TASK PROMPT.
Go to the line below that contains "Task: Edit the admin@example.com email value". From there to the end of the records, reproduce each line exactly, except the pictures.

──────

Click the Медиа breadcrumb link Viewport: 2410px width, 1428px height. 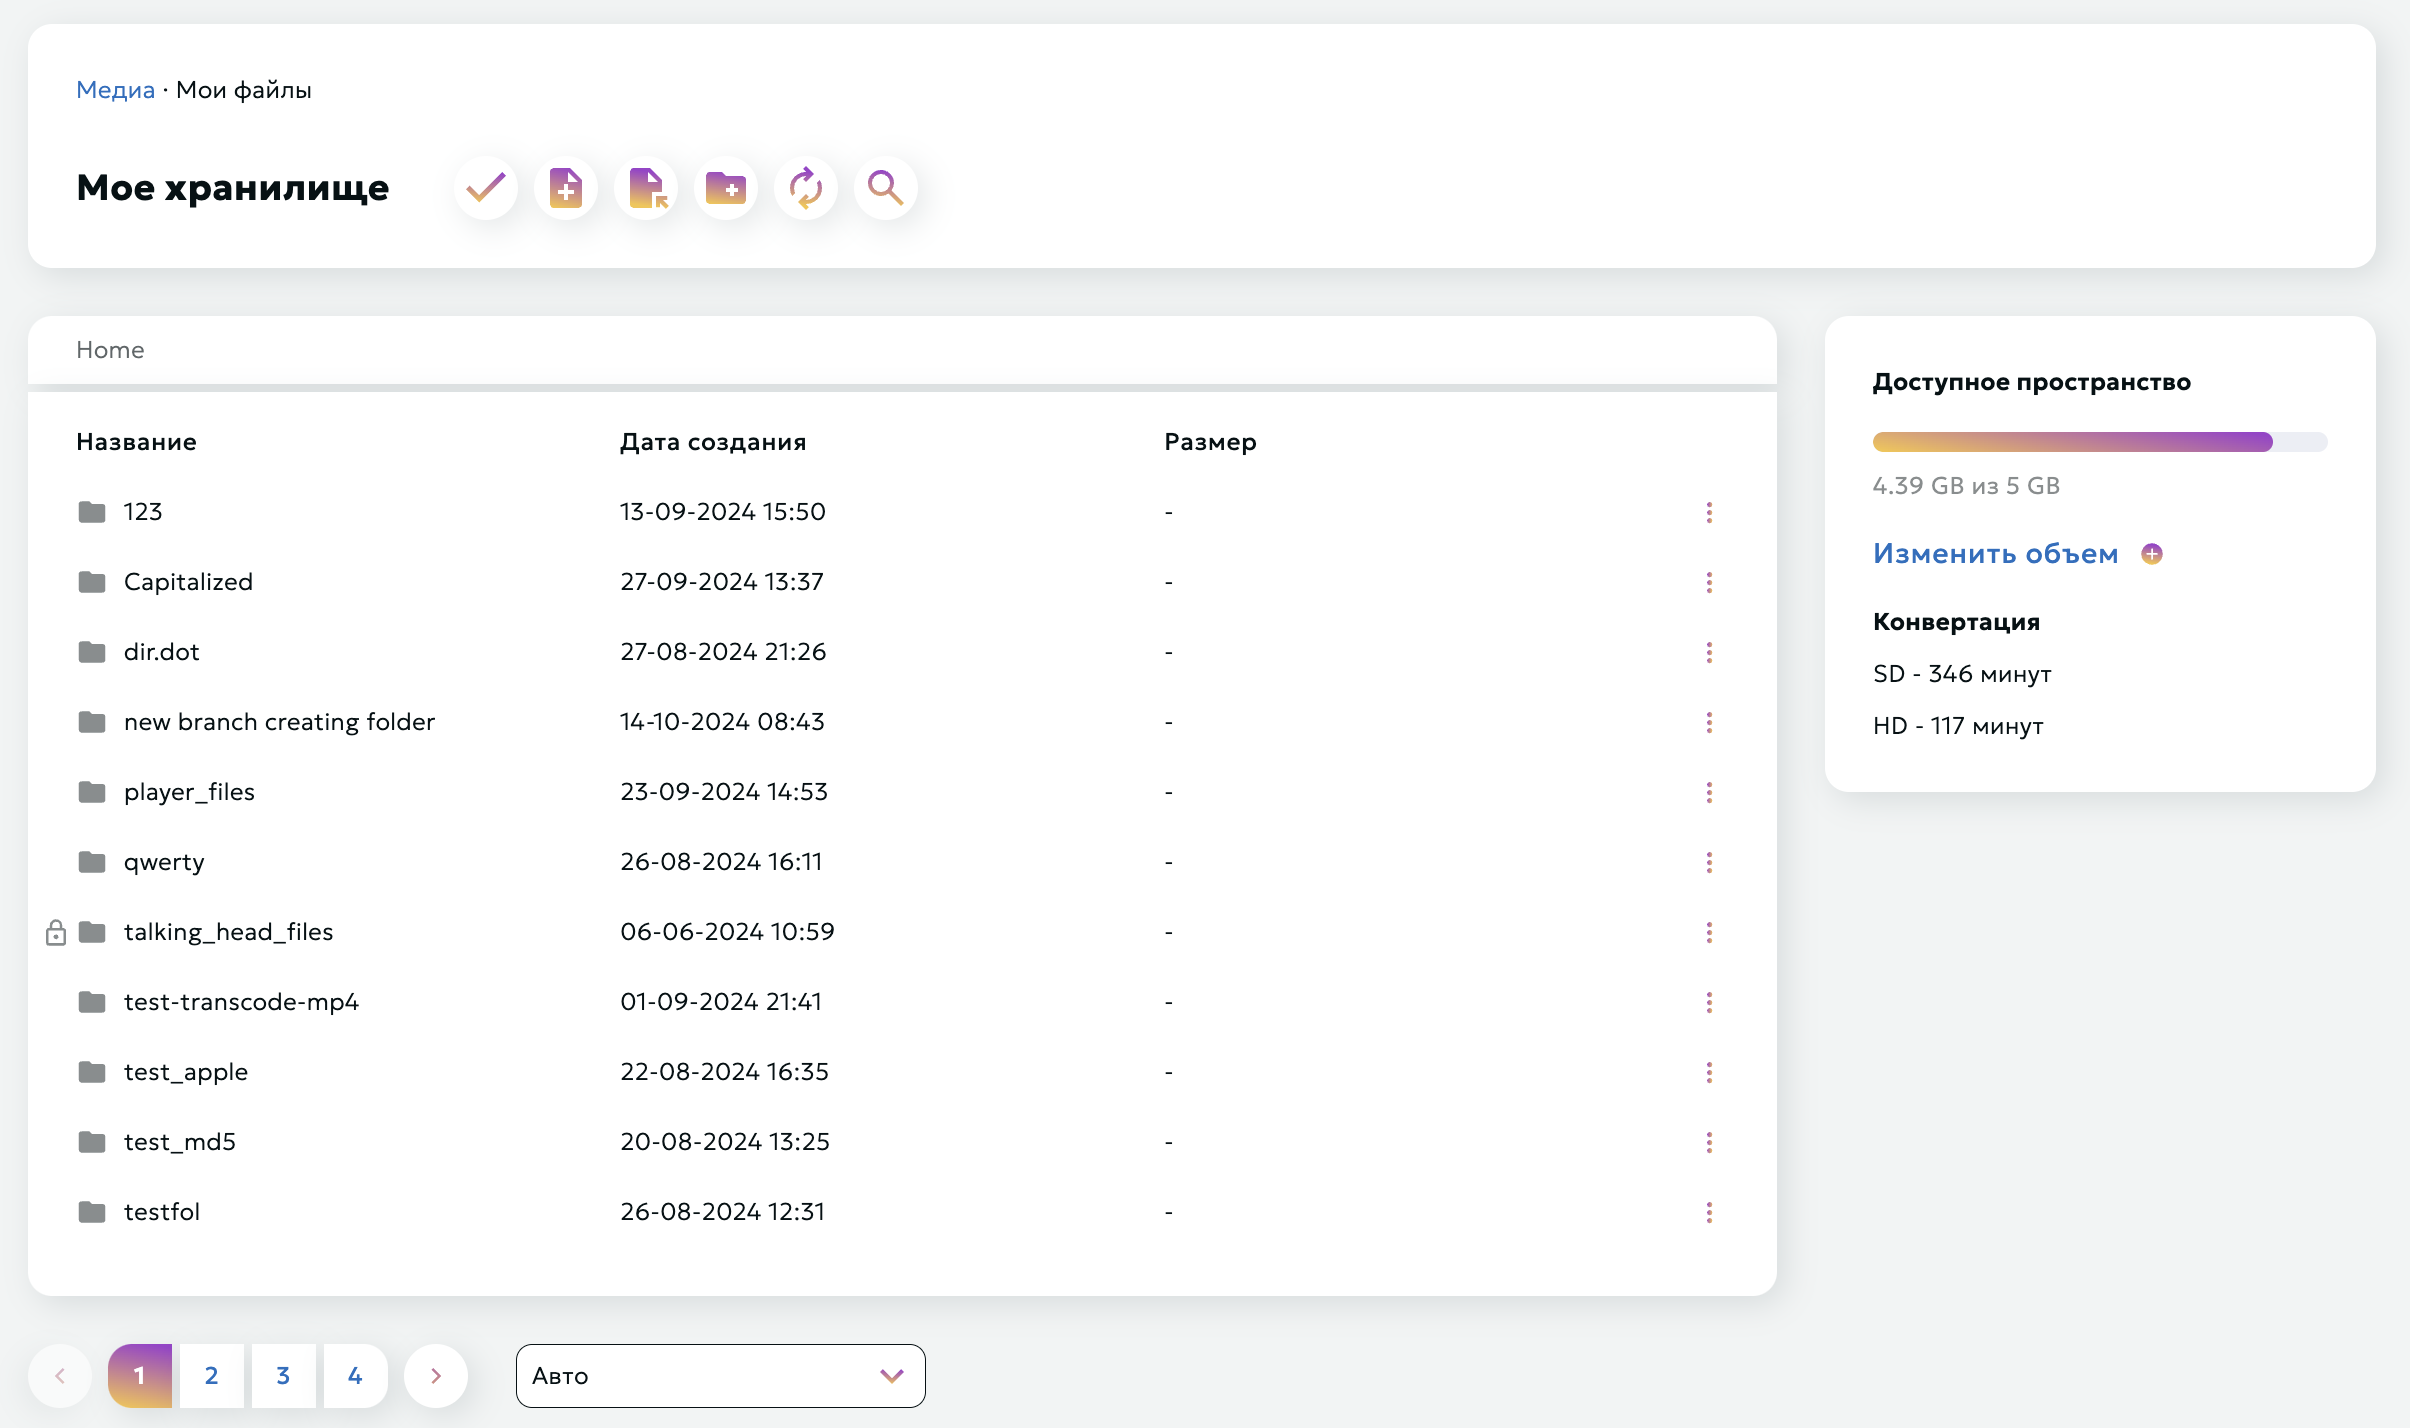point(115,90)
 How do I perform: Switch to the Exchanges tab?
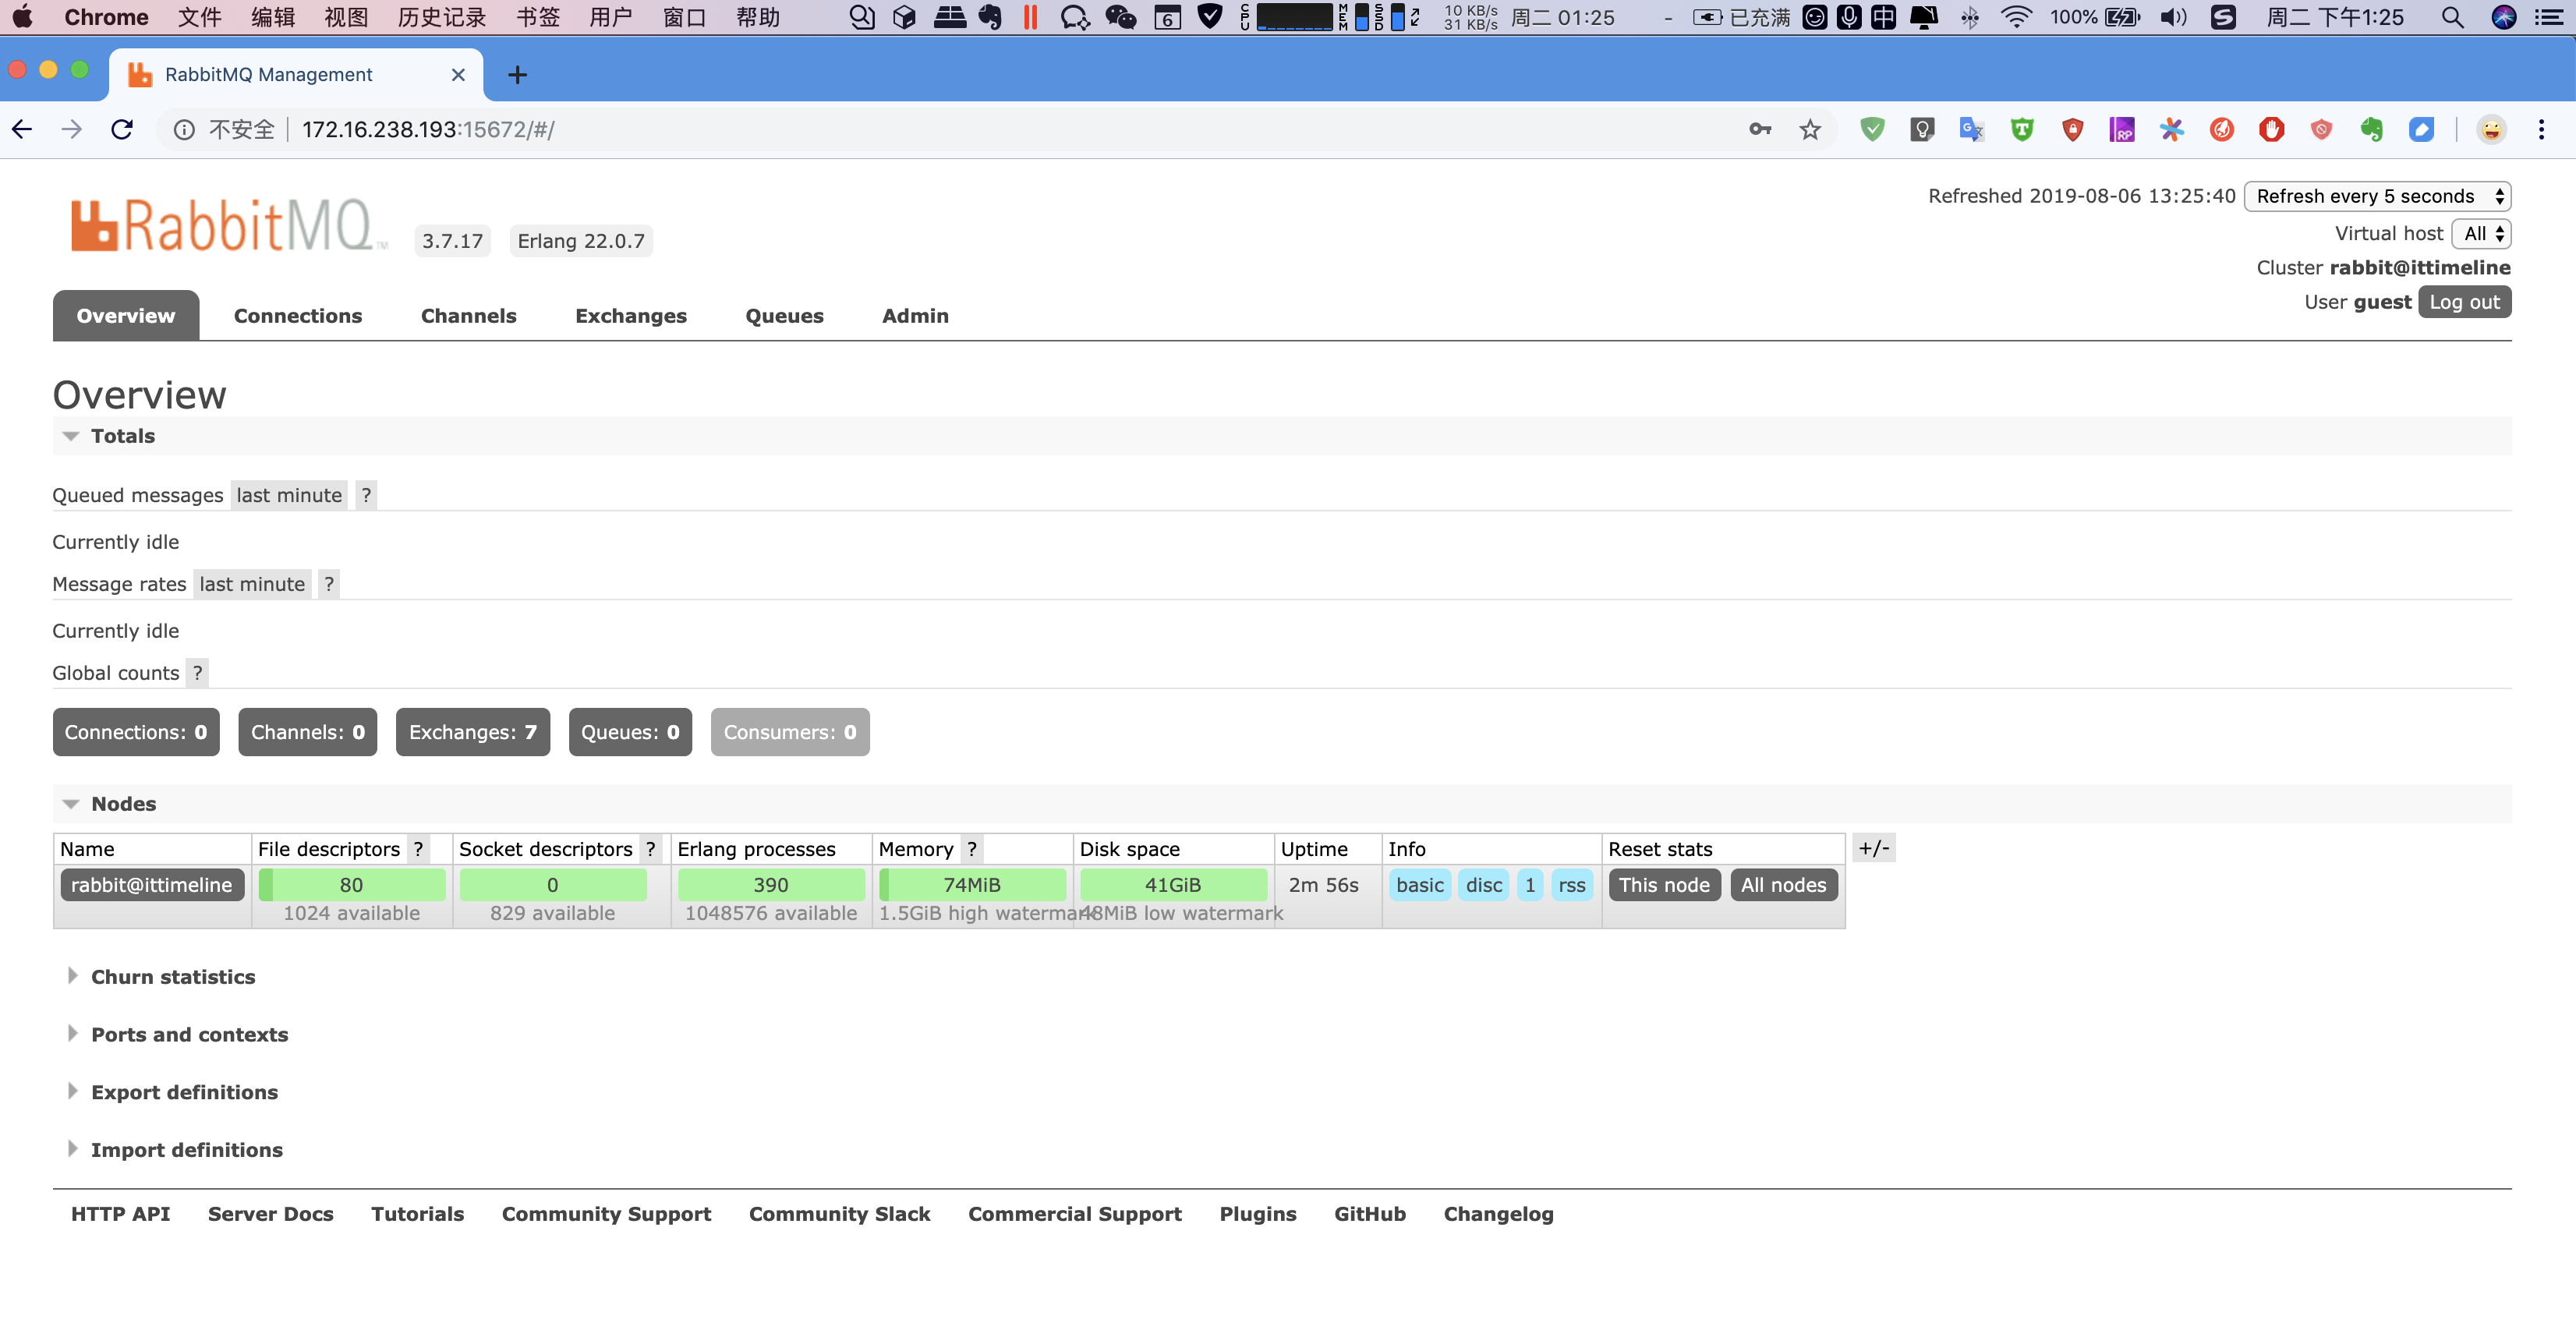click(630, 316)
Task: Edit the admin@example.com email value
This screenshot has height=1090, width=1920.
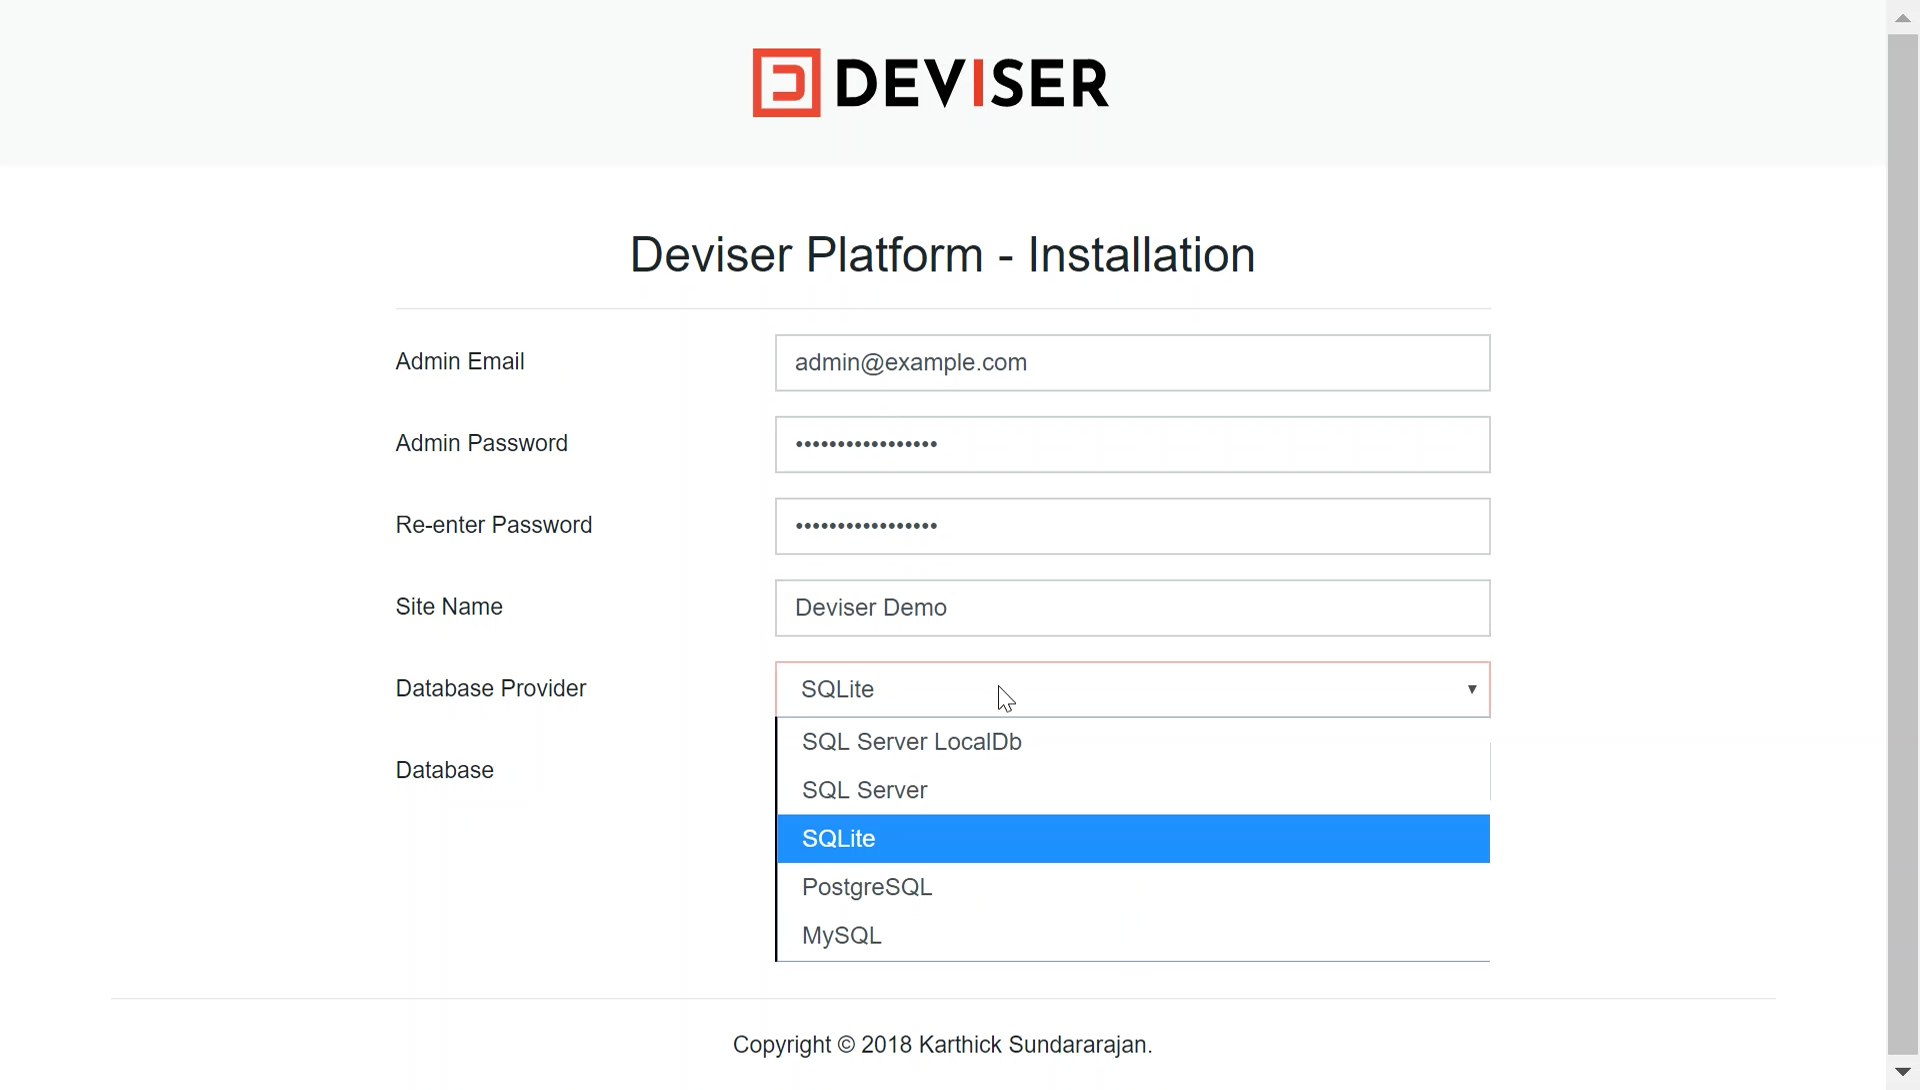Action: tap(909, 362)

──────

RESPONSE.
Task: Edit the admin@example.com email value
This screenshot has height=1090, width=1920.
Action: tap(909, 362)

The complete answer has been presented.